Irish thermometer firm woos UK hospitals
THE Irish developers of a non-contact thermometer are hoping to persuade the UK’s National Health Service (NHS) hospitals to adopt their product.
Trimedika co-founders Roisin Molloy and Julie Brien have developed a product which uses infrared heat sensors to measure patients’ temperatures. Medical staff hold the device 3cm to 5cm away from a patient’s forehead in order to take a reading.
The thermometer has recently received the “CE mark” — meaning it can be traded in the European Economic Area — and was showcased by the duo in San Francisco at the Dell Women’s Entrepreneur Network (DWEN).
Molloy told the Sunday Independent that the company would save the NHS money on the plastic caps used on a standard thermometer.
“We’ve got some costings for the NHS in England and they [the caps] cost the NHS about £80m a year... that puts that money back into the pot right away.” The makers are also pitching the product as a way to improve worker productivity as nurses don’t have to spend time fitting and disposing of the plastic caps.
Molloy said the business has just made it onto NHS England’s online supply portal as well as the tender framework in Northern Ireland.
Brien said the company’s distributors has just started marketing the product to hospitals.
“We would expect to see some purchasing beginning before Christmas,” she added.
Brien and Molloy set the business up in early 2016 and have received backing from two angel investors.

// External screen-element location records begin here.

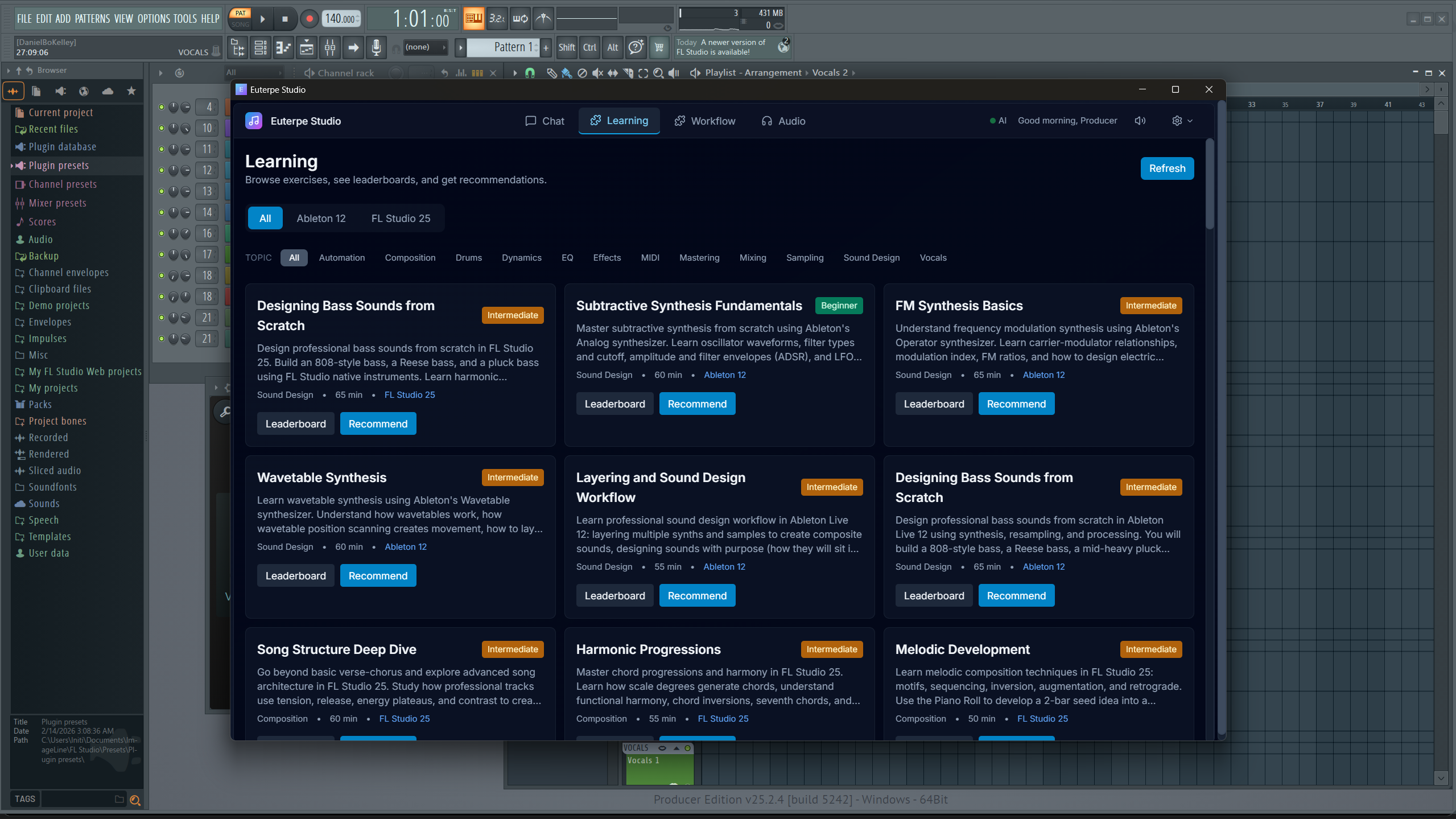Click the record button in transport bar
Screen dimensions: 1456x819
point(309,19)
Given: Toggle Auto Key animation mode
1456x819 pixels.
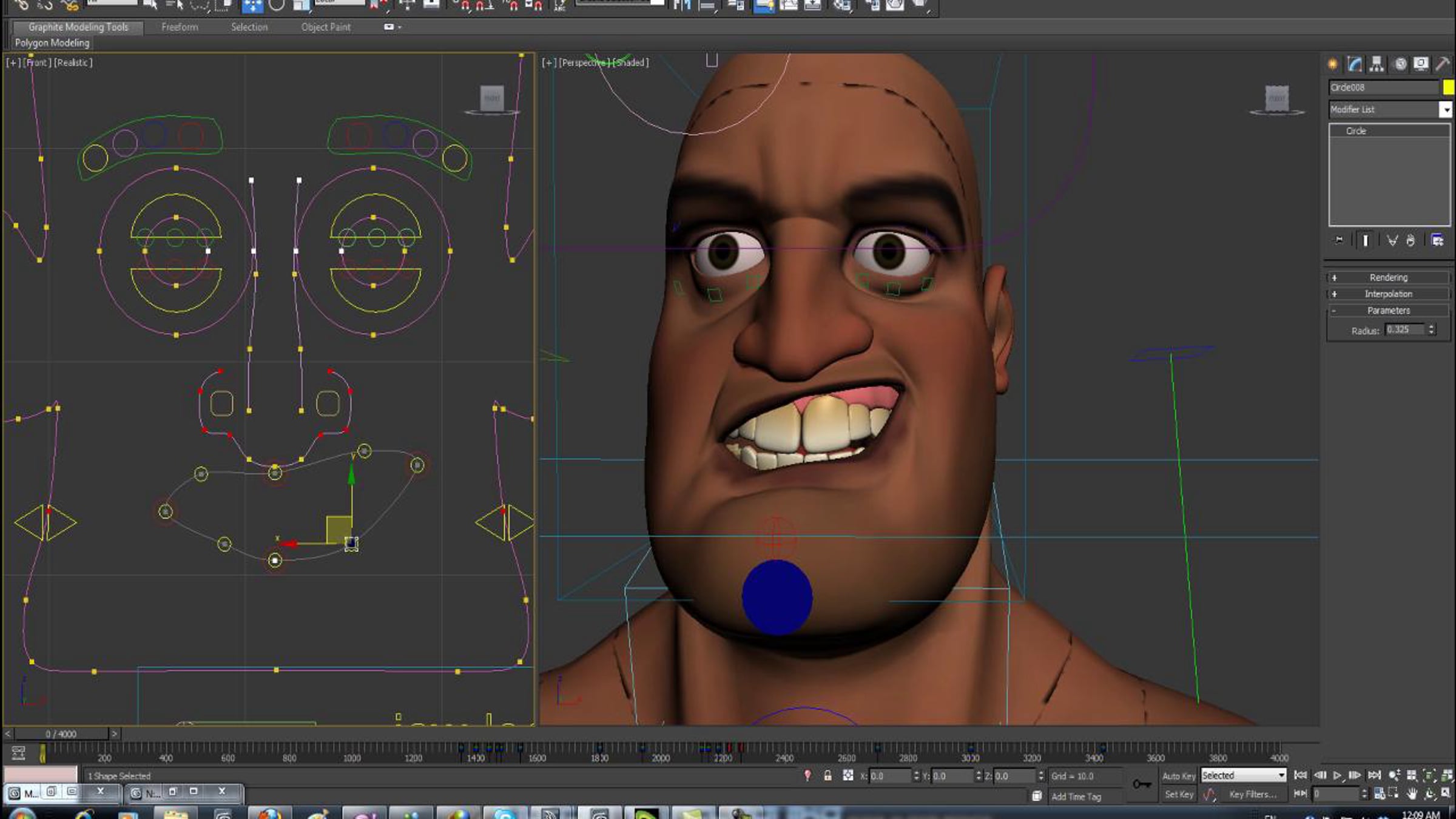Looking at the screenshot, I should 1178,776.
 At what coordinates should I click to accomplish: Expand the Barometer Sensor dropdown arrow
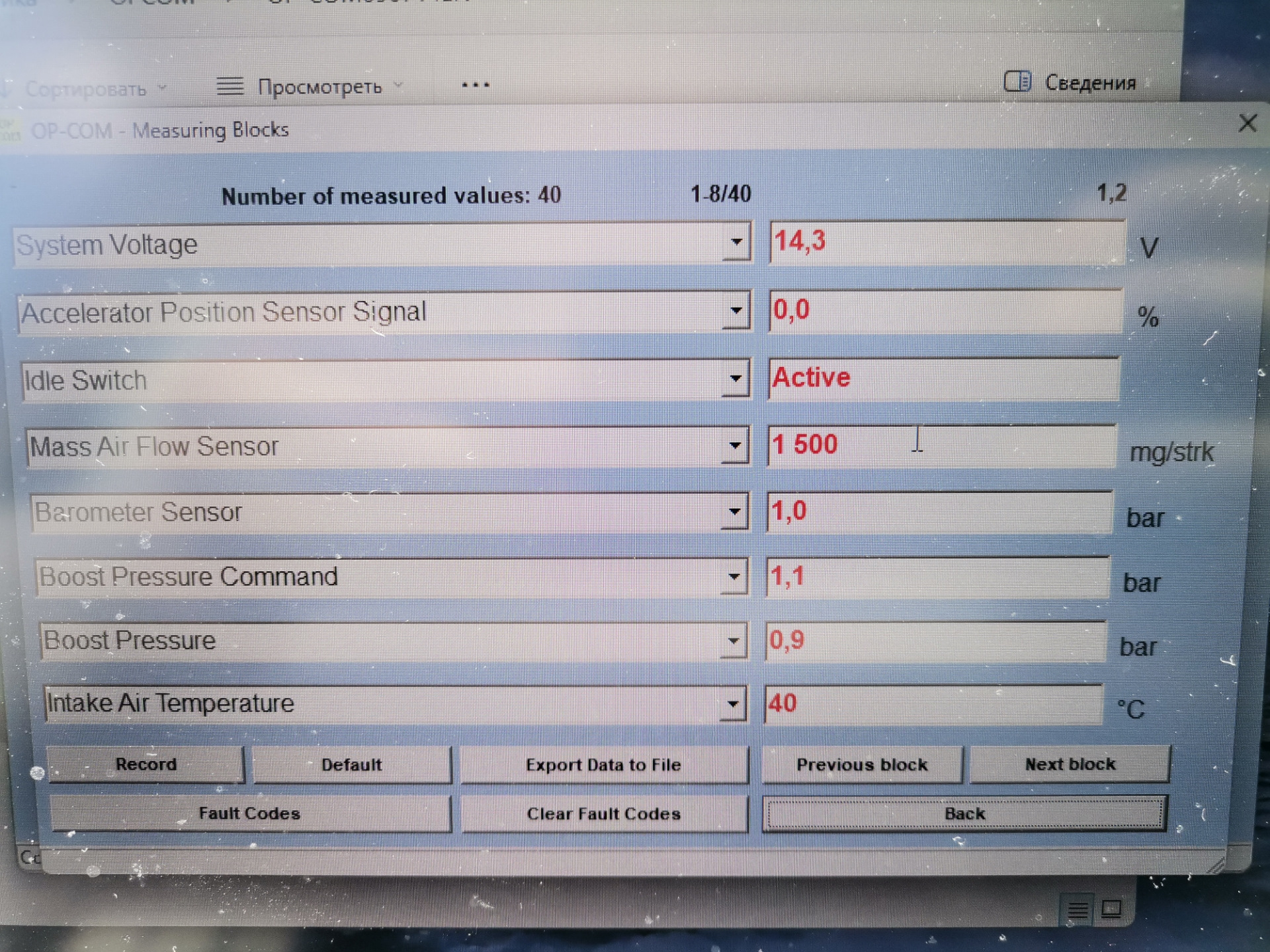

The company’s team has 20 years’ experience in the manufacture and distribution of medical products in international clinical markets.

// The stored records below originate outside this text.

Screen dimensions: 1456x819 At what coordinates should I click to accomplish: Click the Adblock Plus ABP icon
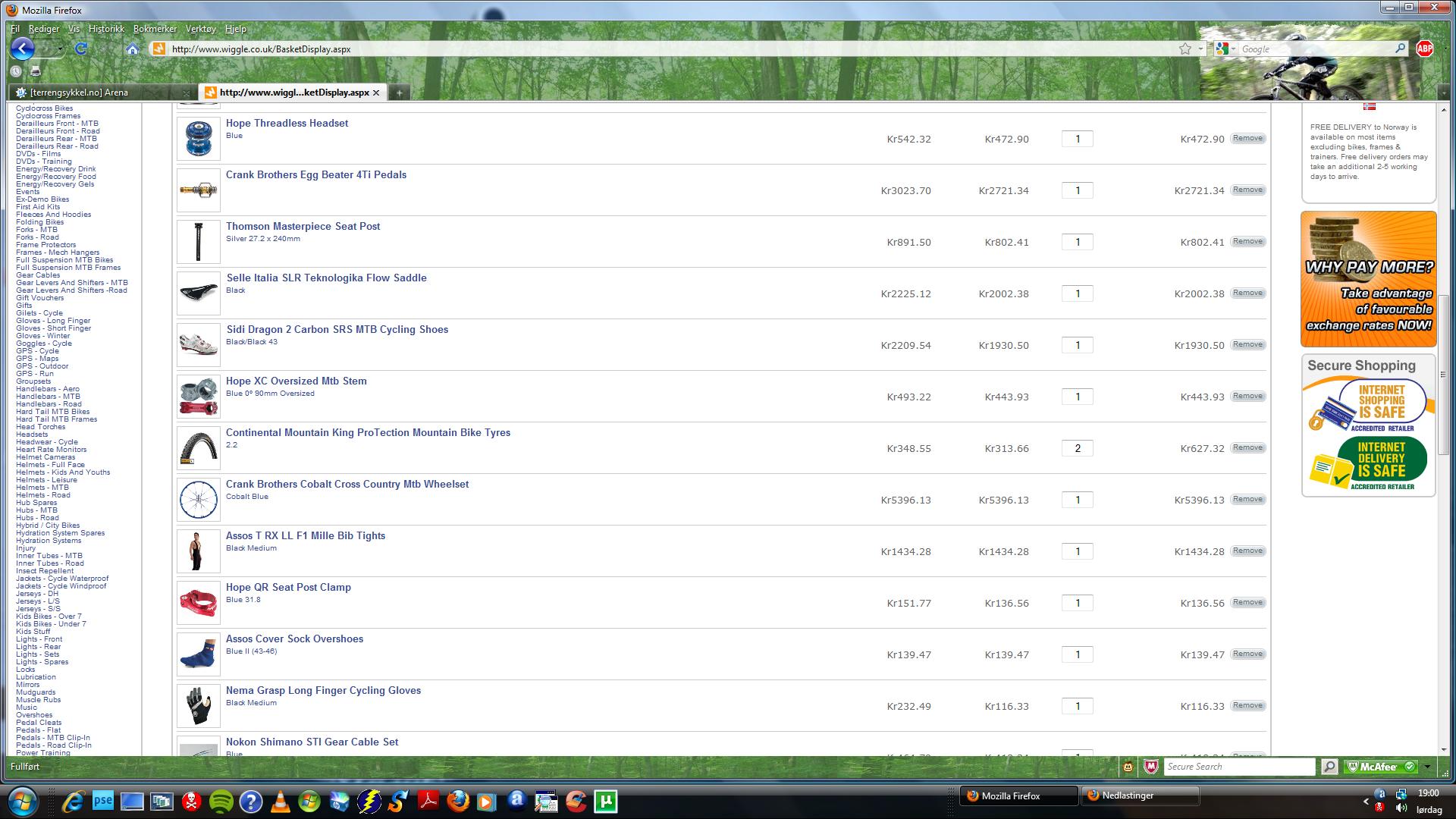[x=1424, y=49]
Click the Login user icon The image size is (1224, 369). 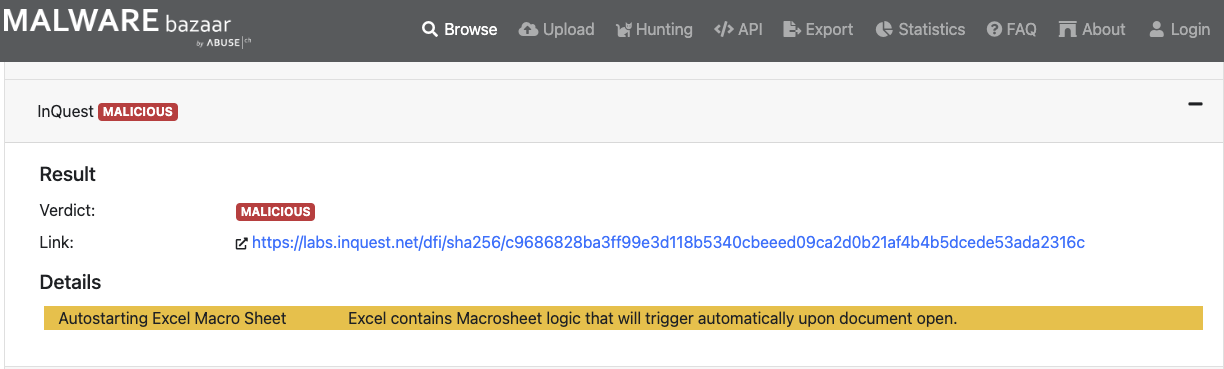point(1157,30)

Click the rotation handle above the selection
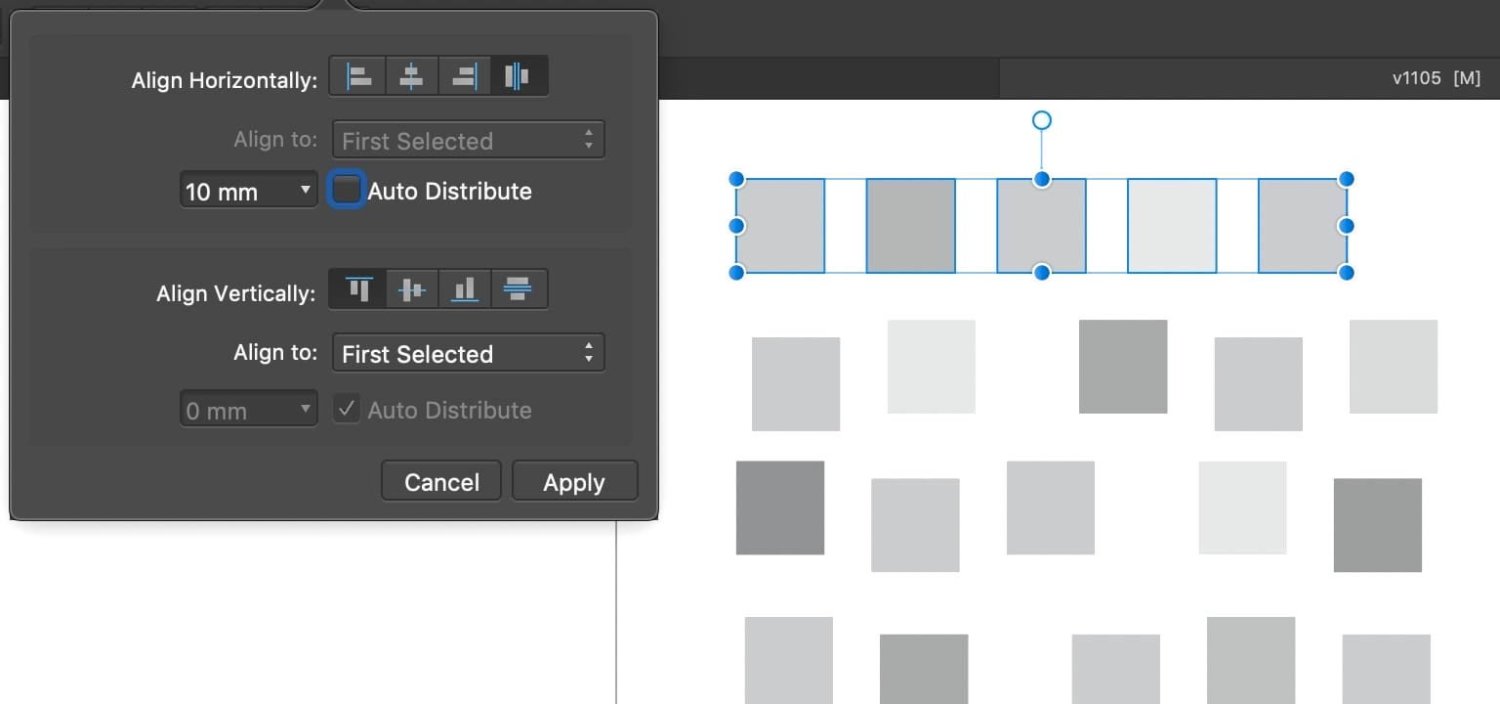pyautogui.click(x=1041, y=121)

The duo met around five years ago working for a medical device company.
“Our job was to set up the international channels to market... we could see ways of doing it better and we both had I think a secret yearning to start up a business, start up something of our own. We saw an opportunity to go and do that, so we established Trimedika.
The Belfast-based company is now working on an internet-connected version of the device.